MySQL 主从复制与高可用架构方案
适用读者:MySQL DBA、运维工程师、架构师 目标:提供 MySQL 主从复制、半同步复制、MGR、MHA 等高可用方案的完整实施指南。
1. MySQL 复制架构概述
1.1 复制类型对比
| 复制类型 | 延迟 | 数据一致性 | 复杂度 | 适用场景 |
|---|---|---|---|---|
| 异步复制 | 低 | 弱 | 低 | 读写分离、报表查询 |
| 半同步复制 | 中 | 强 | 中 | 金融、电商核心业务 |
| 组复制 (MGR) | 中 | 强(多数派) | 高 | 分布式高可用 |
| 同步复制 (Galera) | 高 | 强 | 高 | 强一致性要求 |
1.2 架构选型建议
- 一主多从:读多写少,读写分离,成本低
- 双主互备:快速故障切换,需防止脑裂
- MHA/MMM:自动故障切换,适合传统主从
- MGR (MySQL Group Replication):原生多主,强一致性
- ProxySQL + 主从:智能读写分离,连接池
2. 传统主从复制部署
2.1 环境准备
# 主库:192.168.1.10 (master)
# 从库1:192.168.1.11 (slave1)
# 从库2:192.168.1.12 (slave2)
# MySQL 8.0 安装(所有节点)
yum install -y mysql-community-server-8.0.35
systemctl enable mysqld
systemctl start mysqld
# 获取临时密码
grep 'temporary password' /var/log/mysqld.log
mysql -uroot -p
ALTER USER 'root'@'localhost' IDENTIFIED BY 'NewPass123#';
2.2 主库配置
# /etc/my.cnf (主库)
[mysqld]
server-id = 1
log-bin = mysql-bin
binlog-format = ROW
gtid-mode = ON
enforce-gtid-consistency = ON
log-slave-updates = ON
binlog-do-db = myapp_db
binlog-ignore-db = mysql,information_schema,performance_schema
# 二进制日志保留时间(7天)
binlog_expire_logs_seconds = 604800
# 半同步复制插件(可选)
plugin-load = "rpl_semi_sync_master=semisync_master.so"

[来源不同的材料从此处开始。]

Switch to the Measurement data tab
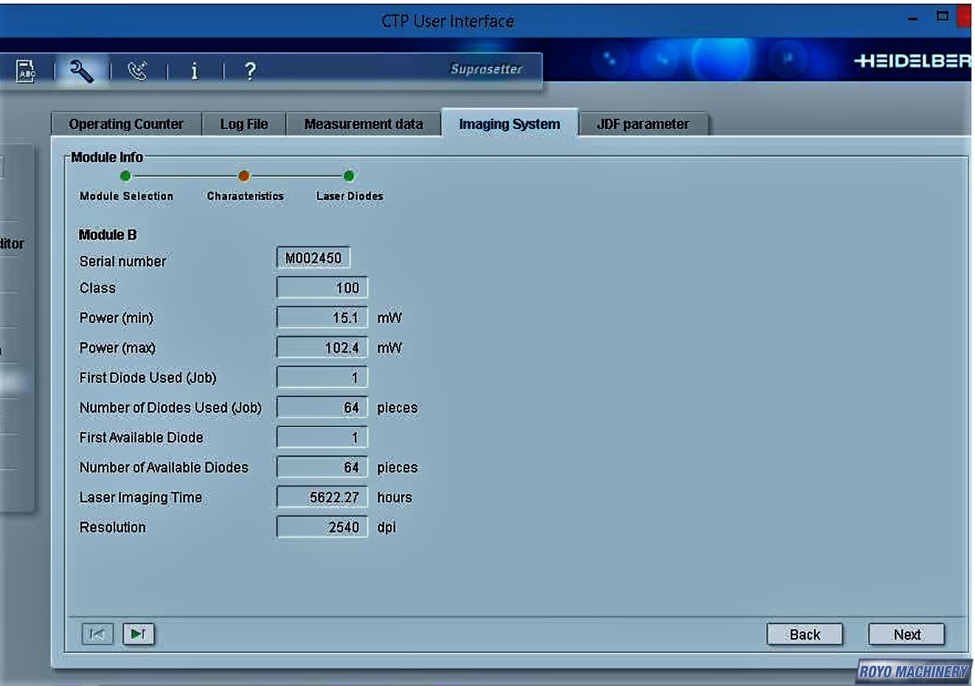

rpl_semi_sync_master_enabled = 1
rpl_semi_sync_master_timeout = 1000
# 性能优化
sync_binlog = 1
innodb_flush_log_at_trx_commit = 1
-- 重启 MySQL
systemctl restart mysqld
-- 创建复制用户
CREATE USER 'repl'@'192.168.1.%' IDENTIFIED WITH mysql_native_password BY 'Repl123#';
GRANT REPLICATION SLAVE ON *.* TO 'repl'@'192.168.1.%';
FLUSH PRIVILEGES;
-- 查看主库状态
SHOW MASTER STATUS;
-- 记录 File 和 Position(如果使用 GTID 则不需要)
2.3 从库配置
# /etc/my.cnf (从库)
[mysqld]
server-id = 2 # 每个从库唯一
log-bin = mysql-bin
binlog-format = ROW
gtid-mode = ON
enforce-gtid-consistency = ON
log-slave-updates = ON
read-only = 1
super-read-only = 1
# 半同步复制插件(可选)
plugin-load = "rpl_semi_sync_slave=semisync_slave.so"

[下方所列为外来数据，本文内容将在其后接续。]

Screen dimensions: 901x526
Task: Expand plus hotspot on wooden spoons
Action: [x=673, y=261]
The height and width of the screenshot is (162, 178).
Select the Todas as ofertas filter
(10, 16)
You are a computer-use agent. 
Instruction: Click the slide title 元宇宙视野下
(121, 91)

rpl_semi_sync_slave_enabled = 1
# 中继日志
relay-log = relay-bin
relay-log-recovery = 1
-- 重启 MySQL
systemctl restart mysqld
-- 配置主从复制(基于 GTID)
CHANGE MASTER TO
MASTER_HOST='192.168.1.10',
MASTER_USER='repl',
MASTER_PASSWORD='Repl123#',
MASTER_AUTO_POSITION=1;
-- 启动复制
START SLAVE;
-- 检查复制状态
SHOW SLAVE STATUS\G
-- 关键指标:
-- Slave_IO_Running: Yes
-- Slave_SQL_Running: Yes
-- Seconds_Behind_Master: 0
-- Last_IO_Error: (空)
-- Last_SQL_Error: (空)
2.4 数据初始化(已有数据)
# 在主库备份
mysqldump -uroot -p --single-transaction --master-data=2 \
--triggers --routines --events --all-databases > /tmp/master_backup.sql
# 传输到从库
scp /tmp/master_backup.sql root@192.168.1.11:/tmp/
# 在从库导入
mysql -uroot -p < /tmp/master_backup.sql
# 配置复制(从备份文件中获取 GTID 或 binlog 位置)
grep "CHANGE MASTER TO" /tmp/master_backup.sql
3. 半同步复制配置
3.1 启用半同步
-- 主库
INSTALL PLUGIN rpl_semi_sync_master SONAME 'semisync_master.so';
SET GLOBAL rpl_semi_sync_master_enabled = 1;
SET GLOBAL rpl_semi_sync_master_timeout = 1000; -- 1秒超时
-- 从库
INSTALL PLUGIN rpl_semi_sync_slave SONAME 'semisync_slave.so';
SET GLOBAL rpl_semi_sync_slave_enabled = 1;
STOP SLAVE IO_THREAD;
START SLAVE IO_THREAD;
-- 验证半同步状态
SHOW STATUS LIKE 'Rpl_semi_sync%';
-- Rpl_semi_sync_master_status: ON
-- Rpl_semi_sync_master_clients: 2
3.2 监控半同步
-- 主库监控
SELECT
VARIABLE_NAME,
VARIABLE_VALUE
FROM performance_schema.global_status
WHERE VARIABLE_NAME LIKE 'Rpl_semi_sync%';
-- 关键指标:
-- Rpl_semi_sync_master_yes_tx: 半同步成功事务数
-- Rpl_semi_sync_master_no_tx: 降级为异步的事务数
4. MySQL Group Replication (MGR)
4.1 MGR 架构
- 单主模式:一个主节点写入,其他节点只读
- 多主模式:所有节点可写,自动冲突检测
4.2 MGR 部署(单主模式)
# /etc/my.cnf (所有节点)
[mysqld]
server-id = 1 # 每个节点唯一
gtid-mode = ON
enforce-gtid-consistency = ON
binlog-checksum = NONE
log-slave-updates = ON
log-bin = mysql-bin
binlog-format = ROW
master-info-repository = TABLE
relay-log-info-repository = TABLE
# MGR 配置
plugin-load-add = 'group_replication.so'
group_replication_group_name = "aaaaaaaa-bbbb-cccc-dddd-eeeeeeeeeeee"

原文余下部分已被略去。